■ **WHAT YOU WILL DO**:
Each line from the one holding "Given: Open the" through the end of the records should be returned exactly, while pictures are skipped.

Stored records

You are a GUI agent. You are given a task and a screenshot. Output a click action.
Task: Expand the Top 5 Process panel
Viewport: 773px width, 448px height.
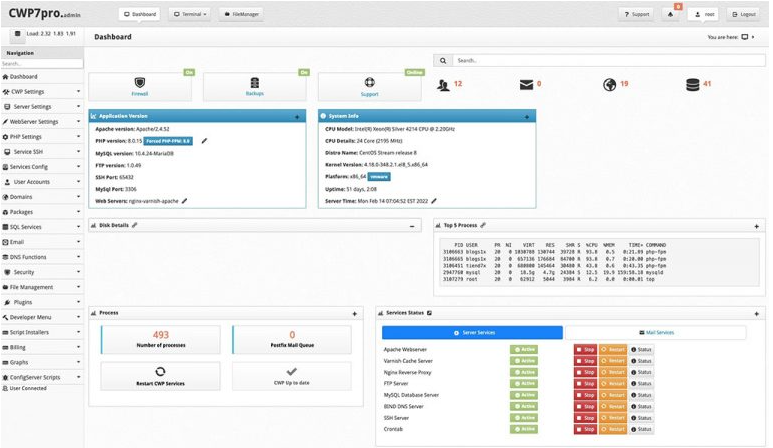pos(756,226)
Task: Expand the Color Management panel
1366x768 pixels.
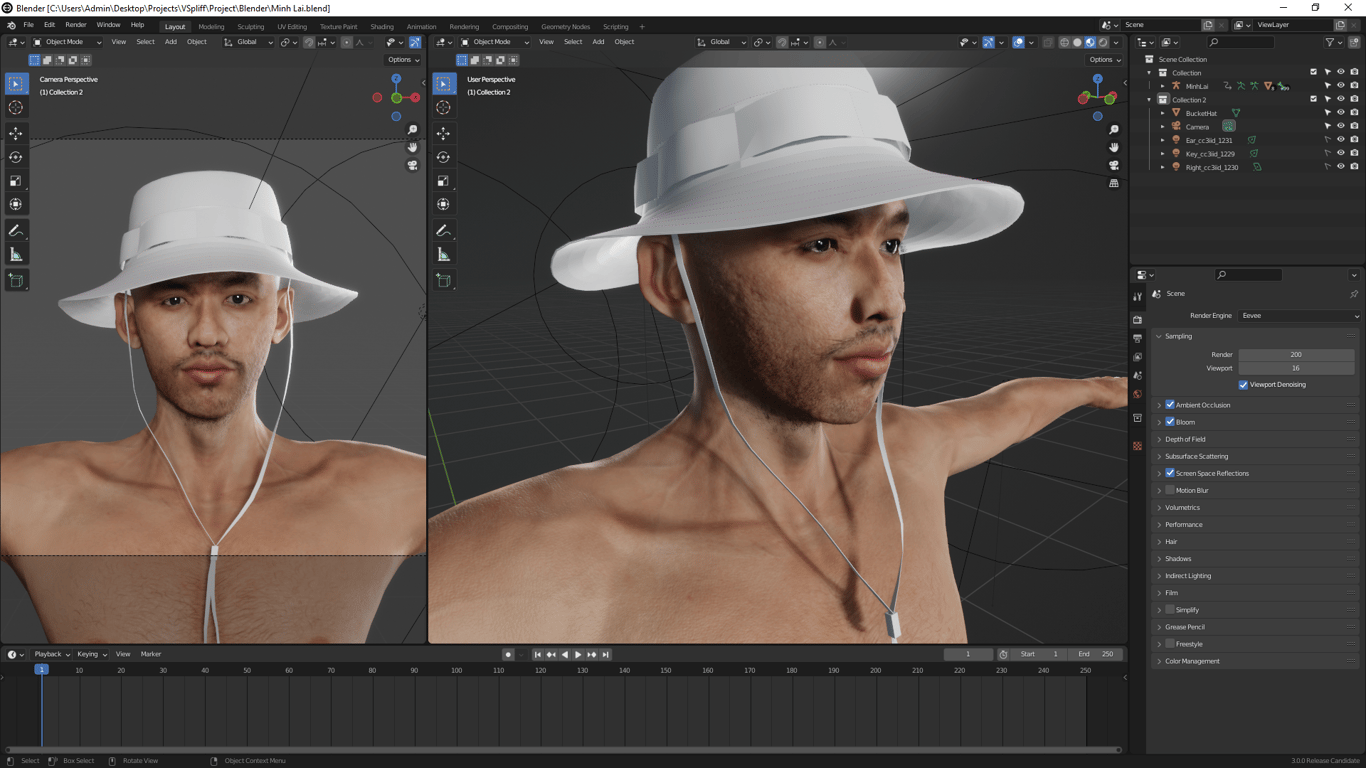Action: [x=1192, y=661]
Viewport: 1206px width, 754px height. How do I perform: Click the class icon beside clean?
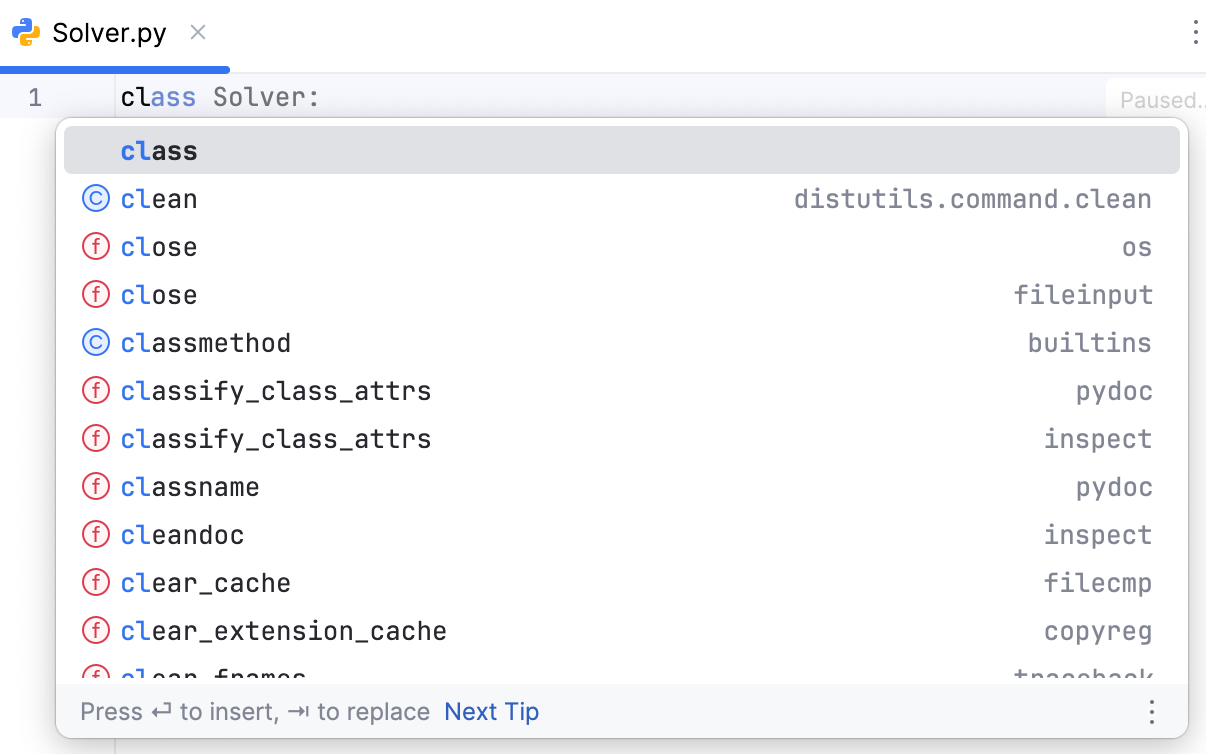click(x=95, y=197)
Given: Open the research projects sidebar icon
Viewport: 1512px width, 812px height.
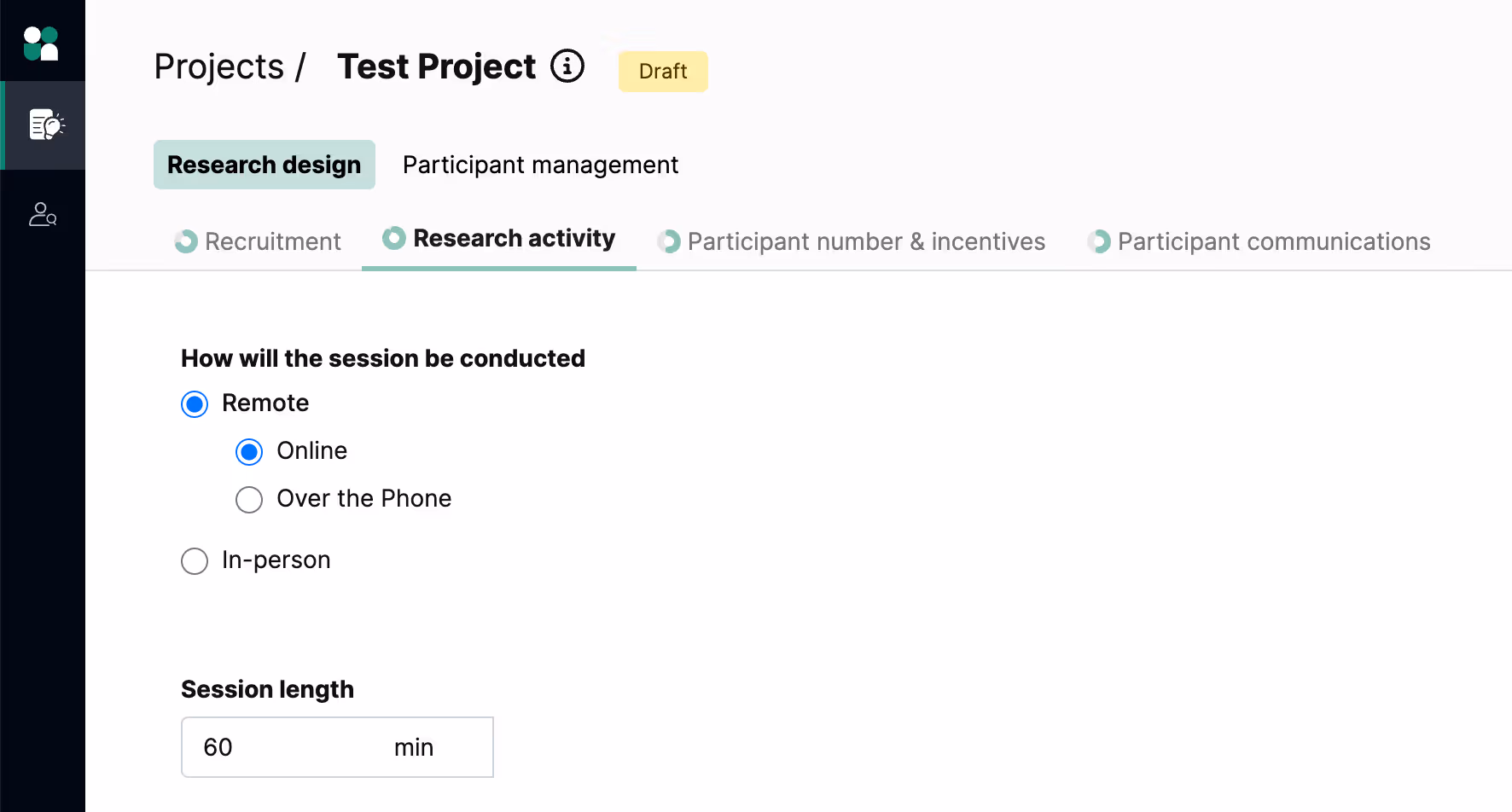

■ **COMPLETED TASK**:
Given: Open the research projects sidebar icon
Viewport: 1512px width, 812px height.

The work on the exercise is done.